Some of the analysts make out the current developments with regard to the terrorists as an international threat. Some Islamist leaders think that it is not necessary to create a real caliphate; it is enough simply to reinforce the Muslims’ positions in the above-mentioned countries reflected on the map.

Touching upon the issue, some Georgian analysts have suggested that such statements made by terrorists give the chance for Russian political leaders to further activate its special forces and carry out aggressive steps against its neighbors and later claim that the Federation was fighting against terrorists.
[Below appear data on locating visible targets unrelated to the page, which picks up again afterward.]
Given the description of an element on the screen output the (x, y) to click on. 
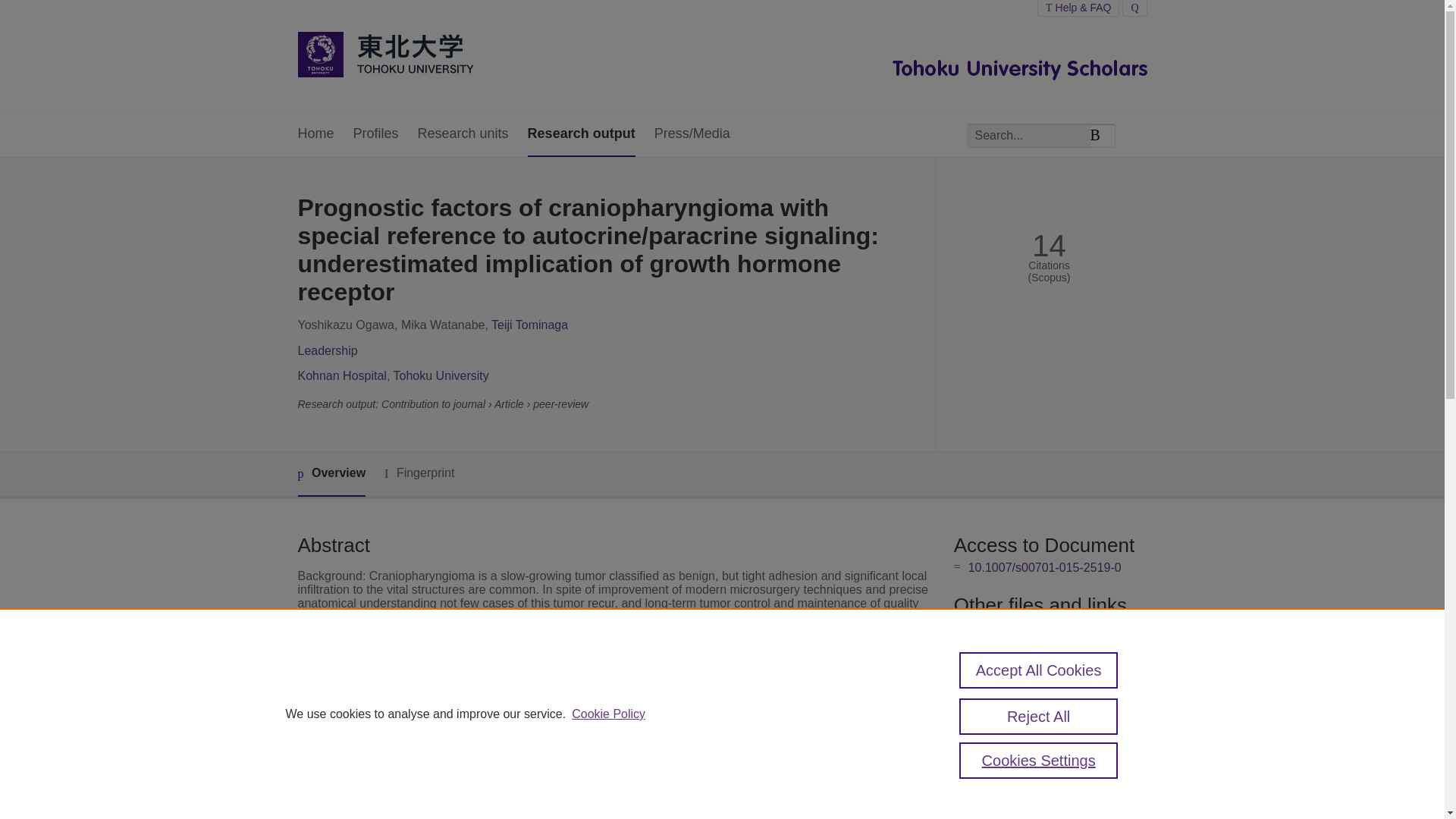
Link to publication in Scopus (1045, 626)
Fingerprint (419, 473)
Overview (331, 474)
Research units (462, 134)
Teiji Tominaga (529, 324)
Profiles (375, 134)
Tohoku University Home (384, 55)
Kohnan Hospital (341, 375)
Link to the citations in Scopus (1048, 652)
Given the description of an element on the screen output the (x, y) to click on. 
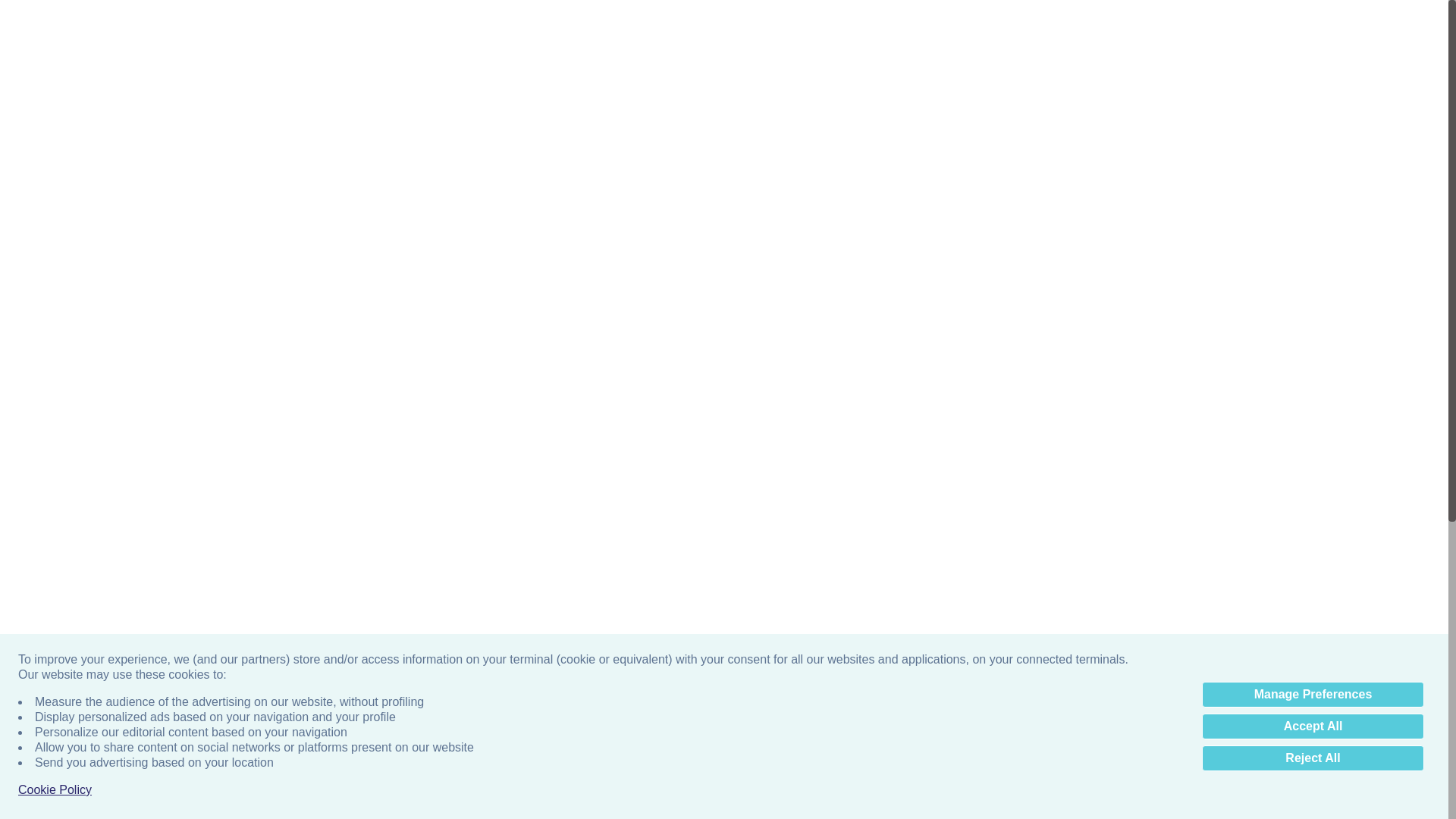
Manage Preferences (1312, 694)
Reject All (1312, 758)
Cookie Policy (54, 789)
Accept All (1312, 726)
Given the description of an element on the screen output the (x, y) to click on. 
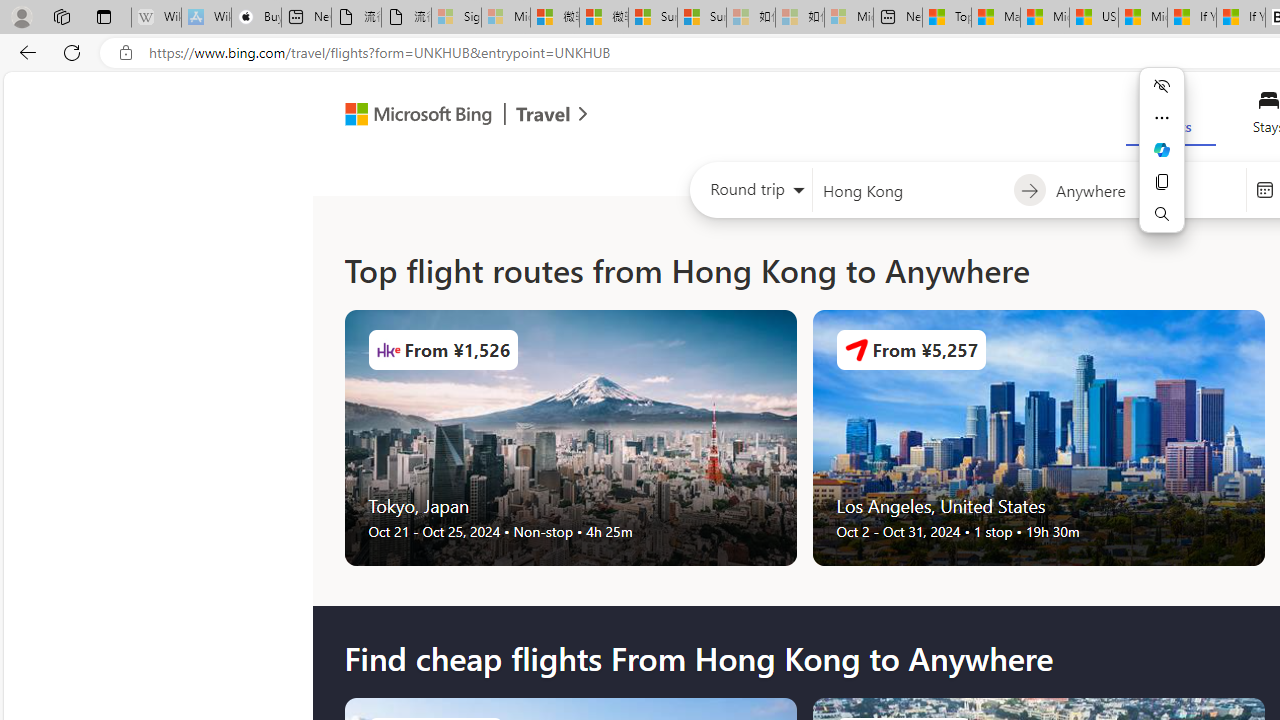
Ask Copilot (1162, 149)
Travel (543, 116)
Microsoft account | Account Checkup - Sleeping (848, 17)
Sign in to your Microsoft account - Sleeping (456, 17)
Hide menu (1162, 85)
More actions (1162, 117)
Top Stories - MSN (946, 17)
Airlines Logo (856, 349)
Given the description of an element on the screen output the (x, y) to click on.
Military analyst Giorgi Tavdgiridze believes that there is a certain balance that is keeping an equilibrium in the world and its is unlikely serious activities will be launched in this regard.

The only possible development, according to Tavdgiridze, is the emergence and establishment of a new state - an independent Kurdistan, where Kurds from Iraq, Syria, Iran and Turkey will unite.

However, analyst Vakhtan Maisaia challenges such an approach, stating that Georgia is under an Islamic threat as it has several territories populated by Muslim citizens and therefore a certain threat cannot be completely excluded. Such regions are: Adjara, Abkhazia, Pankisi Gorge and Kvemo Kartli.

Maisaia predicts that Islamists might take steps to destabilize the situation in various countries, Georgia among them. He admits that confronting entities like the United States, Russia and Iran are united against the threat. An analyst on Caucasus issues, Mamuka Areshidze, thinks that the threat from Islamist terrorists is quite realistic.